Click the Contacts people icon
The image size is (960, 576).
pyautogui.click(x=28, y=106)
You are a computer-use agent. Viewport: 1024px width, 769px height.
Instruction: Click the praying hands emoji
· · · · · · ·
Please transcribe only the portion of the material that starts at the line containing "You are a computer-use" and runs through its last line, inclusive, exactly as given.

You are a computer-use agent. Viewport: 1024px width, 769px height.
Instruction: Click the praying hands emoji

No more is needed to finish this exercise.